BEGIN Data provided

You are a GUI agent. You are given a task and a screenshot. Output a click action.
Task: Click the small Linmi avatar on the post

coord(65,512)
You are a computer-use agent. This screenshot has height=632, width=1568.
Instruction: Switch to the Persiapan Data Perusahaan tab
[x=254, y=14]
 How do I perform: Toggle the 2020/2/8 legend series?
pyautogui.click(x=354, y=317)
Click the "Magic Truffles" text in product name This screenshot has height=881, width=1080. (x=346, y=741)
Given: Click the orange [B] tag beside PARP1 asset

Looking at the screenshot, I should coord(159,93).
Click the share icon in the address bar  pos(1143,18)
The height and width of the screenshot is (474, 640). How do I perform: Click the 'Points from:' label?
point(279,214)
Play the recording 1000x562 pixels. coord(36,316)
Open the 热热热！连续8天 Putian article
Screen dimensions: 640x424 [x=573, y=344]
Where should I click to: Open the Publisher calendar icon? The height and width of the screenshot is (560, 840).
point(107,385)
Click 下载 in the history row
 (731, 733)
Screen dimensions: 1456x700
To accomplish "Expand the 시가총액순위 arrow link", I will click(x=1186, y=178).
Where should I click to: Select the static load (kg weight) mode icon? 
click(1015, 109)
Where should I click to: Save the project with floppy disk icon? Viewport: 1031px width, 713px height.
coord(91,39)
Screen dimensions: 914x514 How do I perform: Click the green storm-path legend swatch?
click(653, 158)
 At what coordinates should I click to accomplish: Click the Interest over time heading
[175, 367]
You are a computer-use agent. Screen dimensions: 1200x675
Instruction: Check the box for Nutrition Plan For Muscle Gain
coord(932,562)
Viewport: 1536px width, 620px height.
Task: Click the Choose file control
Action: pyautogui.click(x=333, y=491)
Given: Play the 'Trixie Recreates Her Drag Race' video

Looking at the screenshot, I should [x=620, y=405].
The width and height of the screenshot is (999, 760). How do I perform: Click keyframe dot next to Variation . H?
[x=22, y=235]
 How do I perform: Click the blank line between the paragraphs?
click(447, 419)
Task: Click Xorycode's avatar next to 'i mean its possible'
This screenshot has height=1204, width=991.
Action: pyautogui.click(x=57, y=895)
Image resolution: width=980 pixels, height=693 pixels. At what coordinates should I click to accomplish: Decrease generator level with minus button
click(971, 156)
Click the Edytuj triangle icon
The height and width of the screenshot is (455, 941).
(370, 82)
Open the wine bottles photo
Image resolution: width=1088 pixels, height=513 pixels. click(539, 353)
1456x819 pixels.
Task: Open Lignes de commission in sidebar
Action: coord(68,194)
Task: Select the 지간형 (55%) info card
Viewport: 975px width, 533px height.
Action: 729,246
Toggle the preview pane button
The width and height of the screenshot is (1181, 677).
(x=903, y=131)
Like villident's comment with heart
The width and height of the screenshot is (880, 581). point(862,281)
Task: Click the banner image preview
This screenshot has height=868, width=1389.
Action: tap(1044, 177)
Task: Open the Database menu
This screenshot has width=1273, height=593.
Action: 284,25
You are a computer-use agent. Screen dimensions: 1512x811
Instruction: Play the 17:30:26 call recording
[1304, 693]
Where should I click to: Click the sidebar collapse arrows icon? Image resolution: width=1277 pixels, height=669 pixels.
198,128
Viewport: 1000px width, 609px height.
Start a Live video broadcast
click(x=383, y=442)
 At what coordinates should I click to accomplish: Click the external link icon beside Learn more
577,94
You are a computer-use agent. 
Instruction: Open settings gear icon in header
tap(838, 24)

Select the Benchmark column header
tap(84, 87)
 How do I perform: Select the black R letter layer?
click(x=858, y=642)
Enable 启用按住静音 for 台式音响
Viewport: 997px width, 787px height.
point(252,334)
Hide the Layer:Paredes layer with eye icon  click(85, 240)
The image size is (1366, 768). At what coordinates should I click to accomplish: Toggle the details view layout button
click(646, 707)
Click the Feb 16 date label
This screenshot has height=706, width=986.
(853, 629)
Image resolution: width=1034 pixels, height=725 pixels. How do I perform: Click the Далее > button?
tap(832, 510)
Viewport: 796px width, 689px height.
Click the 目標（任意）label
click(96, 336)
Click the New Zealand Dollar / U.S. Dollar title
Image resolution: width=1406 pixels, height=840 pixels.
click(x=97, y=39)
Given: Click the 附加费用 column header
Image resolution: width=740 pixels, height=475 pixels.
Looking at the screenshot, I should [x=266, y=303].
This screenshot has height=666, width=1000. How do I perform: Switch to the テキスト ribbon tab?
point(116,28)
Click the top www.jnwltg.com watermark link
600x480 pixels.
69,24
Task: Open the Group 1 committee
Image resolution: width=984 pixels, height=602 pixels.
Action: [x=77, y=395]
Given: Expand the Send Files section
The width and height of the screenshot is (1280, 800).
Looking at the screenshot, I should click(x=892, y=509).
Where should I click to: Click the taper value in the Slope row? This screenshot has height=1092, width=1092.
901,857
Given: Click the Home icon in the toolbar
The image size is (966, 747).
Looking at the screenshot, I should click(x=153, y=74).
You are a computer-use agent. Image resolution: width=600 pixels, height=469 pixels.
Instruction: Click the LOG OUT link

END Data provided

Task
Only lines holding the word "agent" are wanted; list them all from the material.

Response area
You are a GUI agent. You are given a task and a screenshot. Output a click action.
You are a computer-use agent. This screenshot has height=632, width=1568.
You are a computer-use agent. Screen dimensions: 1200x675
You are a computer-use agent. Screen dimensions: 1512x811
You are a computer-use agent. 
You are a computer-use agent. Image resolution: width=600 pixels, height=469 pixels.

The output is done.